The truth is that the big prize in all this as far as Evil is concerned (and I'm not talking about the human pawn - or should it be spawn? - who showed out in the courtroom yesterday before being justly sentenced to two consecutive life sentences) - as far as Evil is concerned, the real contest here is, I think, for the souls of Beverly Carter's friends and family.
It took 5 or 6 minutes to brutally snuff out Beverly's earthly existence. However, the mental replays of how she suffered can go on and on indefinitely in the imaginations of those left behind.
Plus, while the family was reeling from the senseless murder of Beverly, Evil threw in some of the most vicious lies I've ever heard in an effort to smear this woman who could not defend herself. (Can we say, "despicable"?) Kidnapped. Murdered. And then pilloried to a degree that boggles the imagination.
Enough to crush the heart and soul of anyone who loved her.
Yet, from what I've seen, it didn't happen.
Apparently Evil didn't win.
The family has grieved in untold ways and is still walking a hard road even as I write this. It's not over til it's over and part of this will never be over until they eventually move to Heaven to be with Beverly.

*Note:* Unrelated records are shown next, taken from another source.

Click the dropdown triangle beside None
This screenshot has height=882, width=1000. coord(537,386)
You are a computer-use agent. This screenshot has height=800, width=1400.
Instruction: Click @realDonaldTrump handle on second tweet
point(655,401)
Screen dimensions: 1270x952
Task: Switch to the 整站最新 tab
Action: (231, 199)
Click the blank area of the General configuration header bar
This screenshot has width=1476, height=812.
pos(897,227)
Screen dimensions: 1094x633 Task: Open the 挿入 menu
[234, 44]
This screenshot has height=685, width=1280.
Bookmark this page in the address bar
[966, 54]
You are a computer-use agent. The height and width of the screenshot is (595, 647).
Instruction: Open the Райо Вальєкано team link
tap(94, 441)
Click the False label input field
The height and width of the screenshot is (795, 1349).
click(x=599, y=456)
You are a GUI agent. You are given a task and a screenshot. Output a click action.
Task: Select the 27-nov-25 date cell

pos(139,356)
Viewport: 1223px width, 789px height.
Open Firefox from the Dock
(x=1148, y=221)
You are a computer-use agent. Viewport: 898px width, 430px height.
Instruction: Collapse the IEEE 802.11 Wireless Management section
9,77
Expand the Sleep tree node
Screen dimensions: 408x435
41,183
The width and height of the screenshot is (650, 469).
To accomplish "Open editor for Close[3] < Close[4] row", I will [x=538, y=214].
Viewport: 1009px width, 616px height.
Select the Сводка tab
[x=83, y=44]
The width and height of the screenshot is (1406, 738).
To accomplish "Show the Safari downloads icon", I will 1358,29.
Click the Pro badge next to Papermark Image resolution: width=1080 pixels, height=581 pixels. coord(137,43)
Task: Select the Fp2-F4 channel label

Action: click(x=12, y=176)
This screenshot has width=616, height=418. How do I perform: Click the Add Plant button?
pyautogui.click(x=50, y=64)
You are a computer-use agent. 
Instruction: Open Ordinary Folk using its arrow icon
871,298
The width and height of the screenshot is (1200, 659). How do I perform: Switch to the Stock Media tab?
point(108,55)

However, almost from the moment it was learned that Beverly's soul had flown to higher places, the family has worked hard at turning the worst lemons life can hand you into life giving lemonade for the many. They have been proactive in launching a campaign to prevent this type of thing from happening to other realtors. They have been gracious under intense pressure and scrutiny. And like their matriarch, they have somehow kept smiling, even through this awful trial this past week.
Could it be that they want justice but at the same time, they don't want to be overcome by evil themselves but rather they want to overcome evil with good?
Whatever their reasons, I hold the family in highest regard for the way they have handled this long ordeal in the public eye. They have done well, far better than I think most people would have done. The way I see it - Evil has deeply wounded them but it hasn't won- obviously Beverly Carter's family can still feel, live, love, laugh - and even show mercy - under the most difficult of circumstances.
When this story comes up in the collective psyches of all who have heard about it, the family hopes that the name of their loved one, Beverly Carter, will shine forth and that the notoriety of the one who murdered her will be obscured by the sands of time.
Amen and Amen...
Here's to a beautiful lady who stayed the course and in spite of the vicissitudes of everyday reality, by all accounts lived a good life. Her smile as well as her family testify to who she was ... and is.
Here's to Beverly Carter, someone I absolutely look forward to meeting when I transition to the only City which has foundations.
Beverly Carter - may her memory - as well as the good her family has tried to bring out of all this - live long in all our minds and hearts.